---------- SUPPLIED PASSAGE

This is the tragic story of a woman and a girl woman and how not being perfect is a crime.
The woman is Julie Thao, a registered nurse at St. Mary’s Hospital in Madison, Wisconsin, for 13 years who had outstanding job performance ratings. The girl woman was Jasmine Gant, a 16-year-old high school student who got pregnant.
The facts are these: On July 5 of last year, Gant went into labor and was admitted to St. Mary’s Hospital.
Her nurse was Thao, who had worked a 16-hour shift from 8 a.m. to midnight on the July 4th holiday, slept over at the hospital and went back to work in the birthing unit at 7 a.m.
Gant’s labor was complicated by an infection. Thao had intended to give her penicillin intravenously for the infection. Instead, she did not follow the hospital’s bar-code system, which is used to double-check the accuracy of medication, after accidentally removing a bag for an epidural anesthetic from a locker. Ignoring the warning on the bag, she gave Gant the anethestic. Gant had a seizure and died a short time later. The baby survived.
St. Mary’s quickly apologized to Gant’s family. The state professional regulation and licensing department told the hospital to limit Thao’s shifts to eight hours and later retroactively suspended her nursing license for nine months. It cited the 330-bed hospital for five violations but cleared it of any penalties after it updated its policies and initiated a re-education program for its nurses.
Then, in November a state prosecutor dropped a bombshell: Thao was charged with neglect of a patient and causing great bodily harm, a felony that carries a six-year jail sentence and hefty fine.

--------------------
---------- PROVIDED RECORDS

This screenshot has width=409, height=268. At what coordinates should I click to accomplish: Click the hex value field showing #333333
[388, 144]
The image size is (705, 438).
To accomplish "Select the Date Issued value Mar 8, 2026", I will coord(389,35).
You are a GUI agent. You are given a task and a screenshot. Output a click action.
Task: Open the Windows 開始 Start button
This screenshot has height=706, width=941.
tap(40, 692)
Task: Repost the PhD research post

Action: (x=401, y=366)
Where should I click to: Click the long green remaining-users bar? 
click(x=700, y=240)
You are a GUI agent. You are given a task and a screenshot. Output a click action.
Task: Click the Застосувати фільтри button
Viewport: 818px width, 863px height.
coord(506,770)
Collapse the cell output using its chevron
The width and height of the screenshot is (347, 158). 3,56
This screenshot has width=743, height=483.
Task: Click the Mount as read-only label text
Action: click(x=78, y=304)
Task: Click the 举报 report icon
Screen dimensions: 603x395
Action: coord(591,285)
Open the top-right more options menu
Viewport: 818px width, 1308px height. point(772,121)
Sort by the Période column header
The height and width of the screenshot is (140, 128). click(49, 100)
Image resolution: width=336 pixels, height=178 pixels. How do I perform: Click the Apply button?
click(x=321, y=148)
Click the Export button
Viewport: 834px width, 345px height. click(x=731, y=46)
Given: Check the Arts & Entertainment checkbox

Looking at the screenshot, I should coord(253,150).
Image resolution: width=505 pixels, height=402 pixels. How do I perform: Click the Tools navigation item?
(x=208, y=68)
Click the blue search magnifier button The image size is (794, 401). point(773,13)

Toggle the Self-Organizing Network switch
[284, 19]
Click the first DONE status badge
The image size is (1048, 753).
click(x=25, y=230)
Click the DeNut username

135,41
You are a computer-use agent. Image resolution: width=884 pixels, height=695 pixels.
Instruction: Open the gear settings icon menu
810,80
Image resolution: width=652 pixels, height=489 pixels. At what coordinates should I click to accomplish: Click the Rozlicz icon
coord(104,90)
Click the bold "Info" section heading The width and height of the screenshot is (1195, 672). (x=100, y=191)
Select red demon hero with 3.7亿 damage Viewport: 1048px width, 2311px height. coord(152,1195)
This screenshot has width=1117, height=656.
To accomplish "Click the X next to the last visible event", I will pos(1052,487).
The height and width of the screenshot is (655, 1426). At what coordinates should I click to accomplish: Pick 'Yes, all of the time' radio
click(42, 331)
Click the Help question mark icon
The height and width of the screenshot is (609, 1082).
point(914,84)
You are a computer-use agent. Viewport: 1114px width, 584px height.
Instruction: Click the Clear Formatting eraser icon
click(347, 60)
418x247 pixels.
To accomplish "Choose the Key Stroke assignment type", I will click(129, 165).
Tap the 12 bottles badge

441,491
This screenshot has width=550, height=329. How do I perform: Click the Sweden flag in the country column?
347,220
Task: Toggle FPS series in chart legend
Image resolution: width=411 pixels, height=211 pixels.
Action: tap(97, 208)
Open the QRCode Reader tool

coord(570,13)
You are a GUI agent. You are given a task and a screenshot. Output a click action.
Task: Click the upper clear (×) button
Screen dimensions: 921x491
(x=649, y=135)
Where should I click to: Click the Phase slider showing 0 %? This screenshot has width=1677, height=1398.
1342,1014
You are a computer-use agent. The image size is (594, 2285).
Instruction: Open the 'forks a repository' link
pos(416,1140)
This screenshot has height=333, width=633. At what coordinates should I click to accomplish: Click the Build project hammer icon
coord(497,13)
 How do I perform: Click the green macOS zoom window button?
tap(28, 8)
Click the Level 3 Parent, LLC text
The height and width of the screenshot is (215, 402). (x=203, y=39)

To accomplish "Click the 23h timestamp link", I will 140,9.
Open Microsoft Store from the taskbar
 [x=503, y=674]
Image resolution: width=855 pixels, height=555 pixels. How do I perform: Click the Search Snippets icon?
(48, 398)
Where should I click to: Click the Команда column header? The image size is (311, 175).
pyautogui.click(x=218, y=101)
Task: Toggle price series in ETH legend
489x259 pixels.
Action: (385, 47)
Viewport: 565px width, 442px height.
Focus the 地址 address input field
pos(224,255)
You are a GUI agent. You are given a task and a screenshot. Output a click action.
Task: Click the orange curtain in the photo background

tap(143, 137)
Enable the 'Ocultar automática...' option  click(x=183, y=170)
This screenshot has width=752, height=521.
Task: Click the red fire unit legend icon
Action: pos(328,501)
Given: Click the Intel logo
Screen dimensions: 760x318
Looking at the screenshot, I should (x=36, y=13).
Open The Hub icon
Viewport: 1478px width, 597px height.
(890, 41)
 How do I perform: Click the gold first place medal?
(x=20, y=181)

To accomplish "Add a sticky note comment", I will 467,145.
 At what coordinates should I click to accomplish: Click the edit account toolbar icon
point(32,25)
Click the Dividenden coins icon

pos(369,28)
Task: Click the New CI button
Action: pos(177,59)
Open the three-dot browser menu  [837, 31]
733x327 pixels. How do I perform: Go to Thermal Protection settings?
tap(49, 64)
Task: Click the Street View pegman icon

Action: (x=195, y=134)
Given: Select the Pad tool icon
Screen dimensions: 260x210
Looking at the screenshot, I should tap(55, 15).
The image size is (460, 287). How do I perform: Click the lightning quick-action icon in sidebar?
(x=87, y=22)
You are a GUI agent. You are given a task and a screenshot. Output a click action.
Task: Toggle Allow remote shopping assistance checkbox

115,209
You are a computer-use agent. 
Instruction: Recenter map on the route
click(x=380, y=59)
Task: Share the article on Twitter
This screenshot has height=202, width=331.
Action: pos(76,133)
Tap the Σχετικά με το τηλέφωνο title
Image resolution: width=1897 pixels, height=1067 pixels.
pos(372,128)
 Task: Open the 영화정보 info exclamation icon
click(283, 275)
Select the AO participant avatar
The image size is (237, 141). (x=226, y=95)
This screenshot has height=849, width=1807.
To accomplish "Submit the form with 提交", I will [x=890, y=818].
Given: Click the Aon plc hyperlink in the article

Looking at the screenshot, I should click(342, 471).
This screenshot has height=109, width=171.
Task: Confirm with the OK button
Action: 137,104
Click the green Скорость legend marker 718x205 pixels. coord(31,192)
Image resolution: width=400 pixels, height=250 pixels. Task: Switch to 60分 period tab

--------------------

## YOUR TASKS:
**1.** Repeat the part of the article about the nurse that starts at "The woman is" and ends at "who got pregnant.".
**2.** List every clock time given in the article about the nurse.

## ANSWERS TO THE EXERCISES:
**1.**
The woman is Julie Thao, a registered nurse at St. Mary’s Hospital in Madison, Wisconsin, for 13 years who had outstanding job performance ratings. The girl woman was Jasmine Gant, a 16-year-old high school student who got pregnant.

**2.**
8 a.m.
midnight
7 a.m.